_REQUIRED ACTION_:
The result should be the full listing copied exactly, with no pictures in it.

_SUPPLIED INFORMATION_:
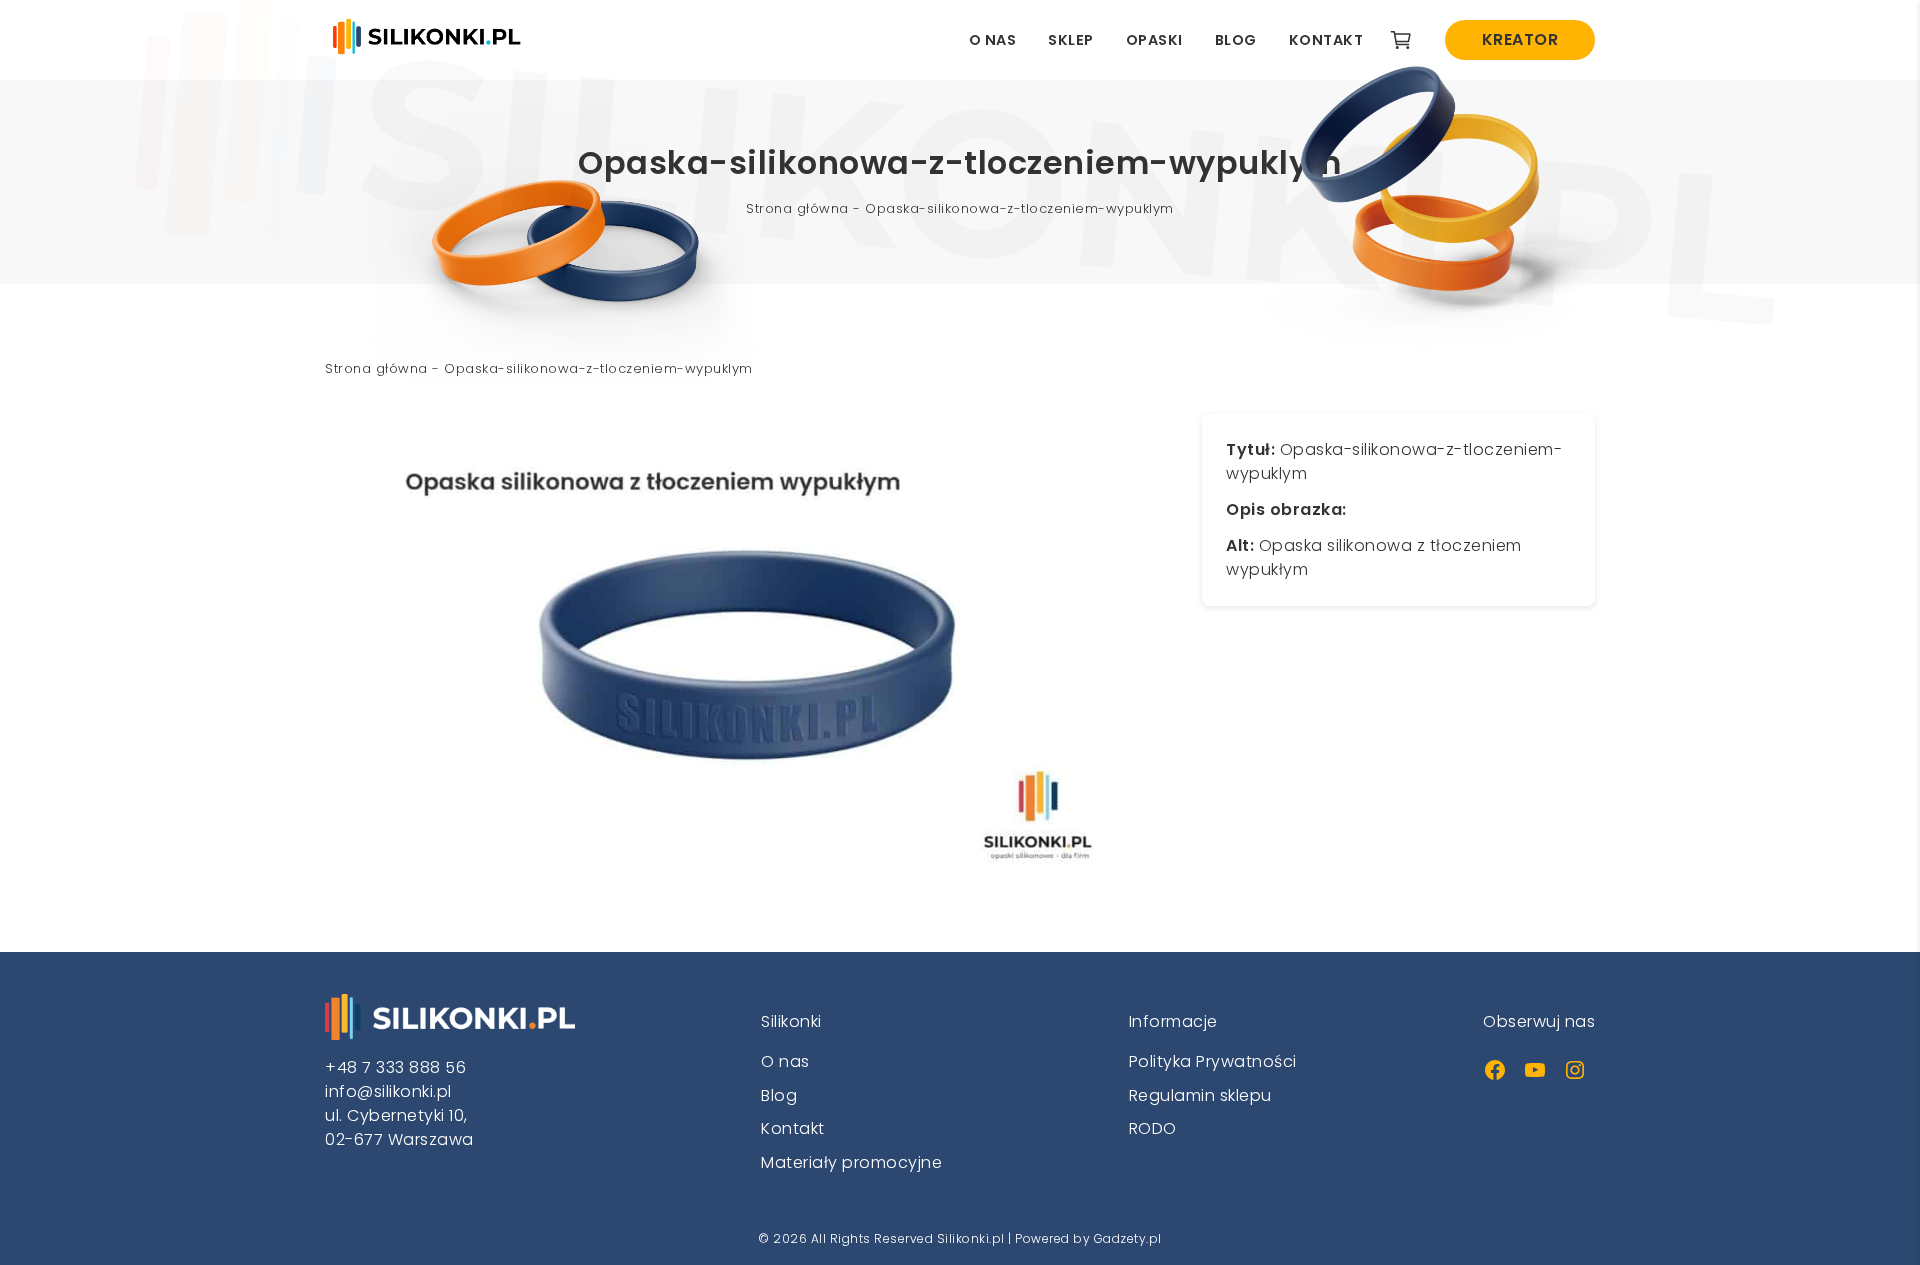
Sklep (1071, 40)
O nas (993, 40)
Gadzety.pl (1128, 1238)
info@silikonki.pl (388, 1091)
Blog (1236, 40)
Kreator (1520, 39)
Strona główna (797, 208)
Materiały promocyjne (851, 1162)
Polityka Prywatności (1213, 1061)
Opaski (1154, 40)
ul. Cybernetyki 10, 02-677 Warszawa (399, 1127)
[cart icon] (1401, 40)
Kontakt (1326, 40)
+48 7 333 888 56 (395, 1067)
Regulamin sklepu (1200, 1095)
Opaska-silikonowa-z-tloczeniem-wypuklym (1019, 208)
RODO (1153, 1128)
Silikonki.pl (971, 1238)
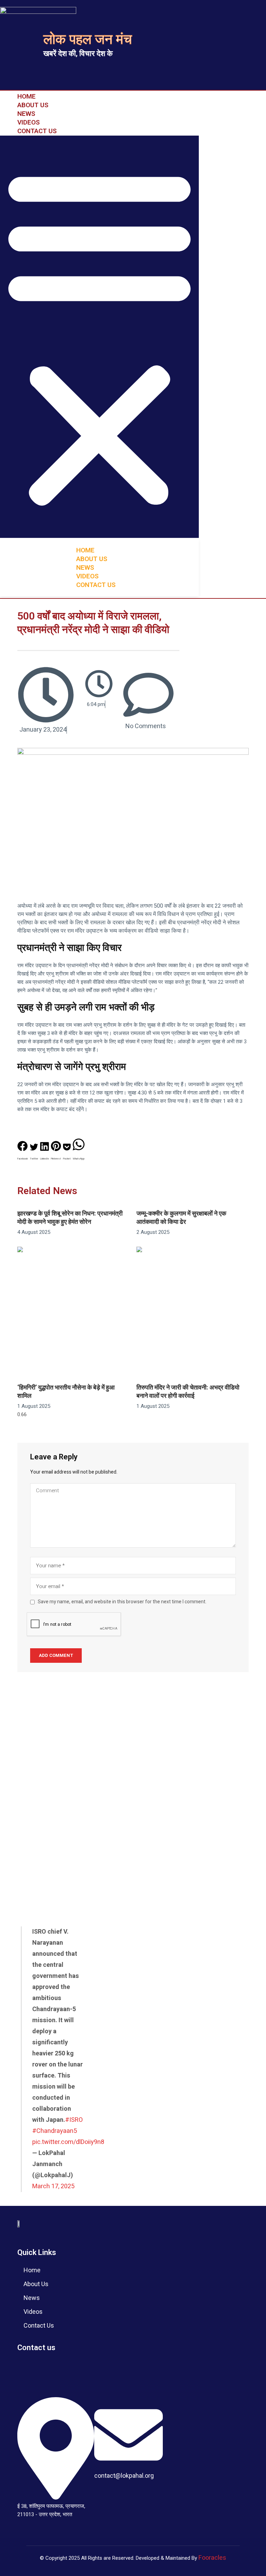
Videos (28, 122)
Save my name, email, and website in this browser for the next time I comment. (122, 1601)
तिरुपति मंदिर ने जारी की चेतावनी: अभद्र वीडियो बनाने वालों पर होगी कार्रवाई (187, 1392)
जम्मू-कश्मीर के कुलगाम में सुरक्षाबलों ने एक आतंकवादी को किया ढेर (181, 1218)
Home (26, 96)
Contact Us (37, 131)
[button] (99, 337)
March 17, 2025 (53, 2186)
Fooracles (212, 2558)
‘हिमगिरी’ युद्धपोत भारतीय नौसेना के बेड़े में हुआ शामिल (66, 1392)
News (26, 114)
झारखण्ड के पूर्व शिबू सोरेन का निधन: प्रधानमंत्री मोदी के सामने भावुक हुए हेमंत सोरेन (70, 1218)
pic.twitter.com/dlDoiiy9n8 (68, 2142)
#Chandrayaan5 (54, 2131)
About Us (32, 105)
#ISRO (74, 2120)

_FINISHED TASK_:
Sklep (1071, 40)
O nas (993, 40)
Gadzety.pl (1128, 1238)
info@silikonki.pl (388, 1091)
Blog (1236, 40)
Kreator (1520, 39)
Strona główna (797, 208)
Materiały promocyjne (851, 1162)
Polityka Prywatności (1213, 1061)
Opaski (1154, 40)
ul. Cybernetyki 10, 02-677 Warszawa (399, 1127)
[cart icon] (1401, 40)
Kontakt (1326, 40)
+48 7 333 888 56 (395, 1067)
Regulamin sklepu (1200, 1095)
Opaska-silikonowa-z-tloczeniem-wypuklym (1019, 208)
RODO (1153, 1128)
Silikonki.pl (971, 1238)
Videos (28, 122)
Save my name, email, and website in this browser for the next time I comment. (122, 1601)
तिरुपति मंदिर ने जारी की चेतावनी: अभद्र वीडियो बनाने वालों पर होगी कार्रवाई (187, 1392)
जम्मू-कश्मीर के कुलगाम में सुरक्षाबलों ने एक आतंकवादी को किया ढेर (181, 1218)
Home (26, 96)
Contact Us (37, 131)
[button] (99, 337)
March 17, 2025 (53, 2186)
Fooracles (212, 2558)
‘हिमगिरी’ युद्धपोत भारतीय नौसेना के बेड़े में हुआ शामिल (66, 1392)
News (26, 114)
झारखण्ड के पूर्व शिबू सोरेन का निधन: प्रधानमंत्री मोदी के सामने भावुक हुए हेमंत सोरेन (70, 1218)
pic.twitter.com/dlDoiiy9n8 (68, 2142)
#Chandrayaan5 (54, 2131)
About Us (32, 105)
#ISRO (74, 2120)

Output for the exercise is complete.